“Normal bir devlet”te yaşamak ister misiniz?

Aziz Şah – Kıbrıslı Türkler hâlâ sömürge tebaasıdır,  “yurttaşlık bilinçleri” yoktur. Hâlâ “sahip” ararlar kendilerine, “sahiplenilmek” isterler, efendi-köle ilişkisine tabidirler.

İşte bu yüzden solcularımızdan şu cümleyi sıkça duyabilirsiniz:

-“Kıbrıslı Türkler sahipsiz değildir”…

Kıbrıslı Türkler “mal” mıdır ki sahibi olsun?

Kıbrıslı Türkler bir cumhuriyetin mensubu olmanın, “vatandaşlığın” anlamını bilmezler.

Anayasal yurttaşlık temelinde insan haklarına sahip olmanın sunduğu “ayrıcalığı” bilmezler.

Kıbrıs Cumhuriyeti yurttaşlığı 1960 yılında insan hakları temelinde bir “ayrıcalık” sundu Kıbrıslılara. İleriye sıçramanın zeminiydi bu…
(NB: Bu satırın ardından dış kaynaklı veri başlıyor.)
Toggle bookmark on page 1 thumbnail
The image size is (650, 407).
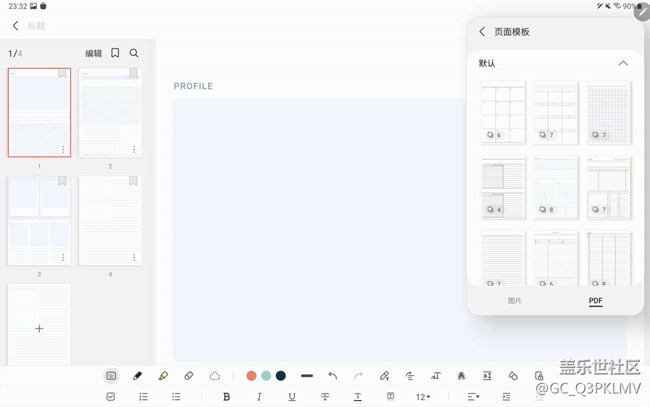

Türkiye Büyükelçisi Emin Dirvana Kıbrıs’a atandığında, Denktaş ona,

-“Sefir olarak geldiğiniz Kıbrıs’tan vali olarak gitmenizi temenni ederiz” der.

Bunun üzerine “Dirvana’nın yüzü birdenbire değişti” der Denktaş…

Denktaş’ın ağzından aktarıyorum Dirvana’nın cevabını:

-“Türkiye Cumhuriyeti hükümeti anlaşmaları imzalamış, Cumhuriyet kurulmuştu. Bu Cumhuriyet’in sonsuza kadar yaşaması ve gelişmesi için çalışılacaktı. Sefir olarak geldiği bu yerden sefir olarak dönecekti. Sapık düşüncelere düşmememiz gerekirdi”…

Dakika bir Türkiye Kıbrıs’a büyükelçi atamış, Denktaş büyükelçiye Kıbrıs Cumhuriyeti’nin yıkılması temennisinde bulunuyor.

Kıbrıs Cumhuriyeti Tarım Bakanı Fazıl Plümer şöyle yazar anılarında:

-“Kıbrıs’taki Türkiye Büyükelçisi Emin Dirvana Rumların niyetlerini anlayamamış, gözü kapalı Rumlar tarafından kandırılmıştı… Kendisine işlerin iyi gitmediğini söyleyen Türk yetkililerine, ‘Kabahat sizdedir fazla kafa tutuyorsunuz, Cumhuriyeti yürütmek istemiyorsunuz’ diye cevap verir, Türkleri suçlar ve azarlardı”…

Denktaş-Küçük Liderliği, daha Cumhuriyet kurulmadan yıkmaya karar vermişti. “Kıbrıs Cumhuriyeti yaşayacak” diyen kim olursa olsun artık “hain”di.

Fazıl Plümer’in dediği gibi,

-“Rumların niyetlerini anlayamamış, gözü kapalı Rumlar tarafından kandırılmış”tı Emin Dirvana bile!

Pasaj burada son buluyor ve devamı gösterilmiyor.